In July 2014, Scripps announced it would merge with Journal Communications, folding the two companies’ broadcast operations into Scripps, to be controlled by the Scripps family, and spinning off the newspapers as Journal Media Group. The revamped Scripps would include 34 stations in 27 markets, 4,000 employees and average annual revenue around $800 million.
Scripps had also been a newspaper syndicate, but it shut its Scripps Howard News Service in 2013 after 96 years of operation. As of the end of 2009, about 57 percent of Scripps’ revenue came from its newspapers. Scripps’ largest newspaper is the Commercial Appeal in Memphis. The company’s United Media division syndicates columns and comic strips like Dilbert and Peanuts.
Scripps tested a paywall in 2014 with one of its local TV stations, WCPO in Cincinnati, at a price of $79.99.

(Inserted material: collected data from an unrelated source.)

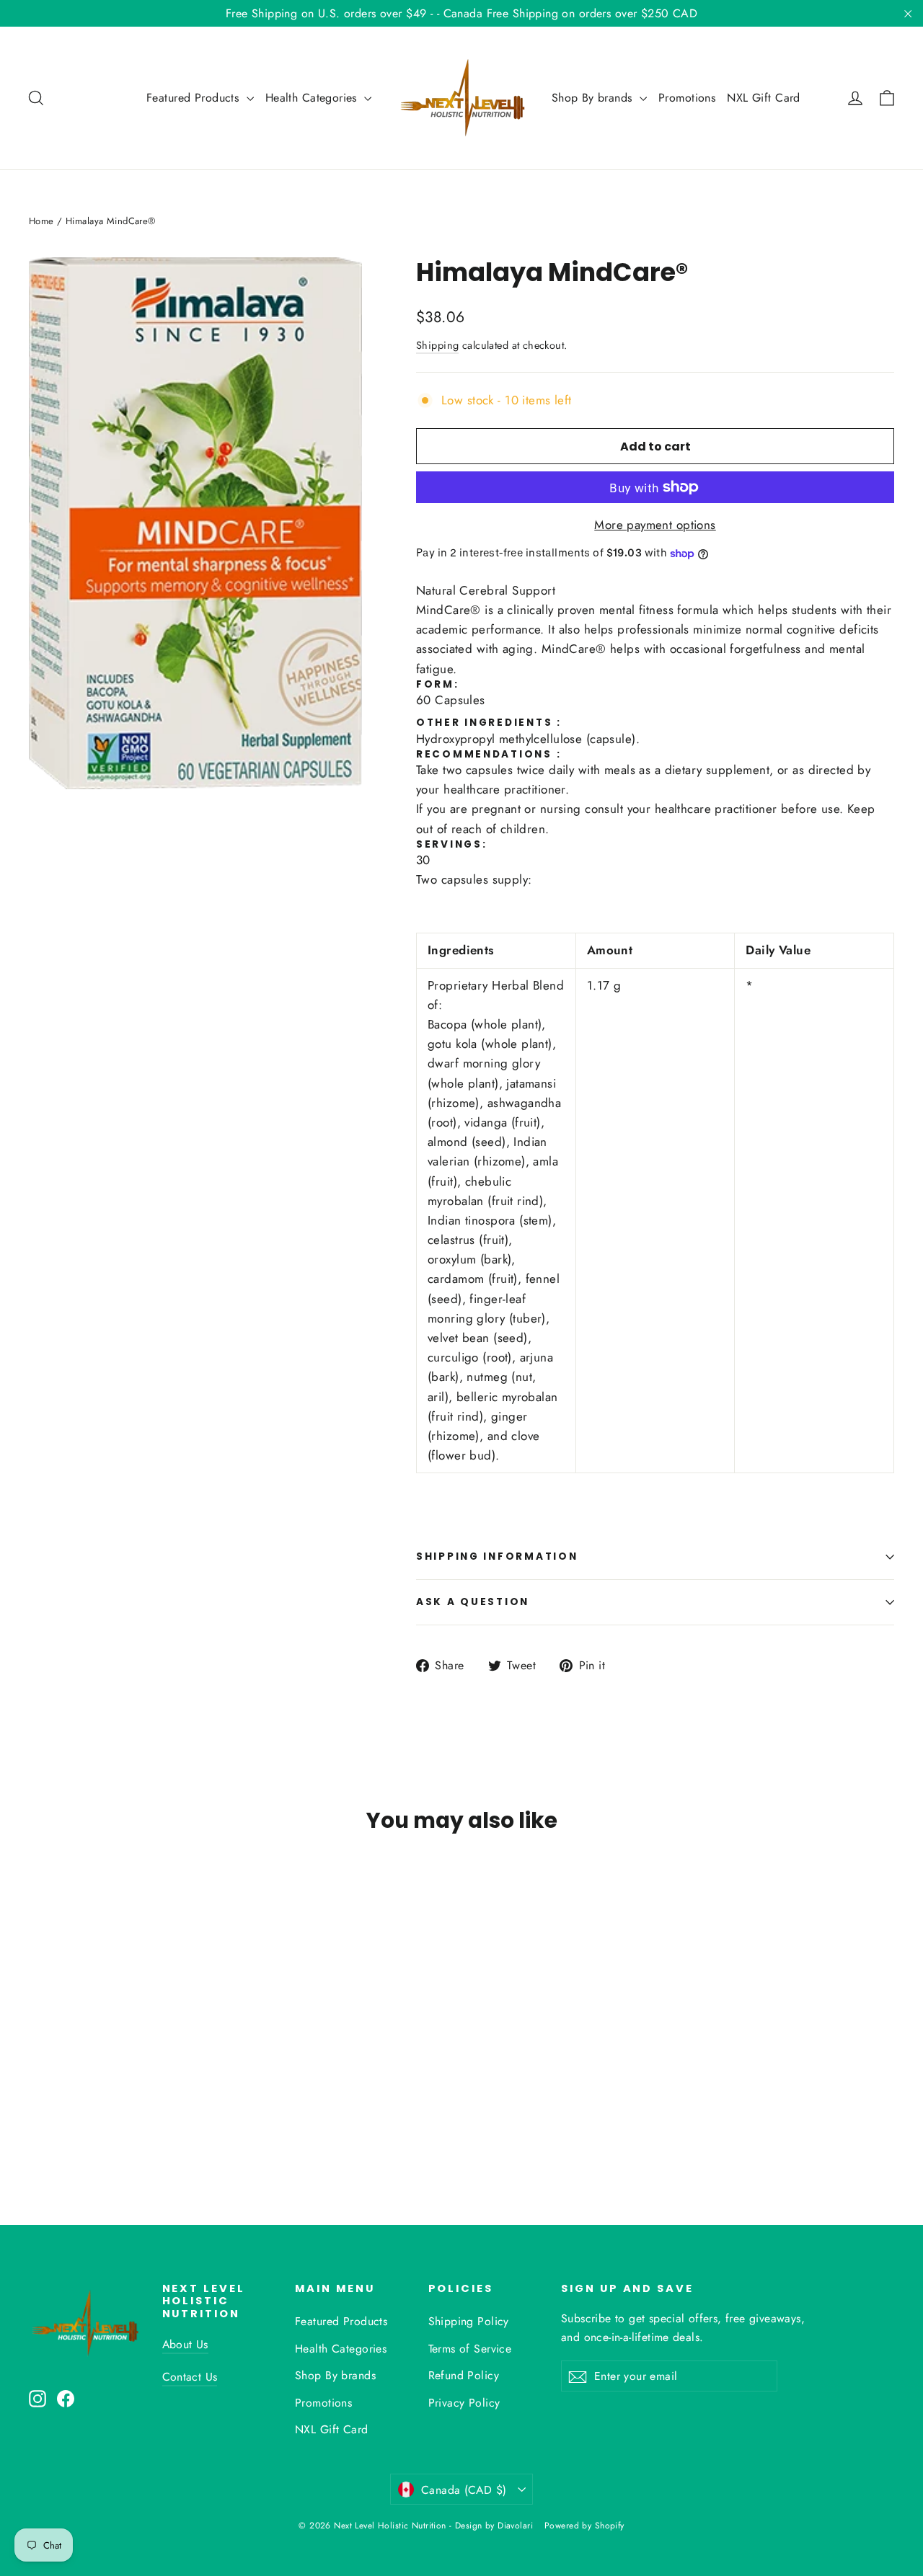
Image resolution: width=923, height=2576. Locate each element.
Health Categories (313, 97)
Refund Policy (464, 2375)
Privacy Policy (464, 2402)
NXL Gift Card (763, 97)
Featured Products (194, 97)
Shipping (437, 345)
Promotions (686, 97)
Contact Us (190, 2376)
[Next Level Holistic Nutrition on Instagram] (37, 2397)
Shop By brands (594, 97)
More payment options (655, 524)
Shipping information (497, 1556)
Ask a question (472, 1602)
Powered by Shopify (584, 2525)
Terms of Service (470, 2348)
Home (41, 221)
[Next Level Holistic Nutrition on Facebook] (65, 2397)
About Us (185, 2344)
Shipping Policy (468, 2321)
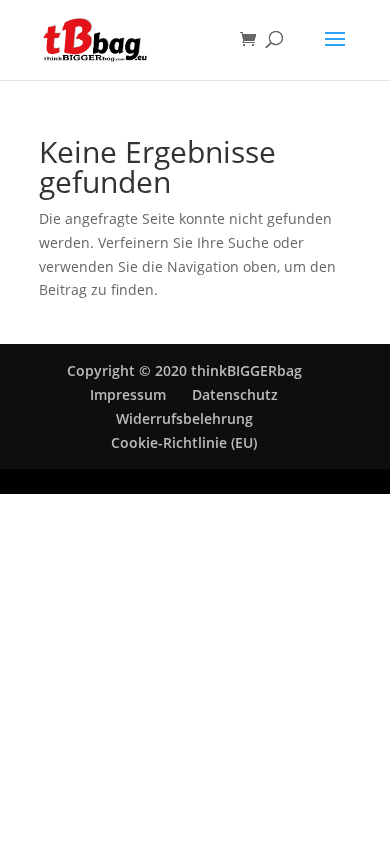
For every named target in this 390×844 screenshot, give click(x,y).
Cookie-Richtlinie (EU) (184, 442)
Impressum (128, 394)
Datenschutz (235, 394)
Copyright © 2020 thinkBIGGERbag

Scripps has closed several newspapers in recent years, the largest of which was Denver’s Rocky Mountain News, which the company owned from 1926 until its closing in 2009. That closing, combined with the threat of other major metro newspapers’ closing, fed concern over whether newspapers as a medium were dying. The company also shut down the Cincinnati Post and Albuquerque (N.M.) Tribune in 2007 and 2008, respectively.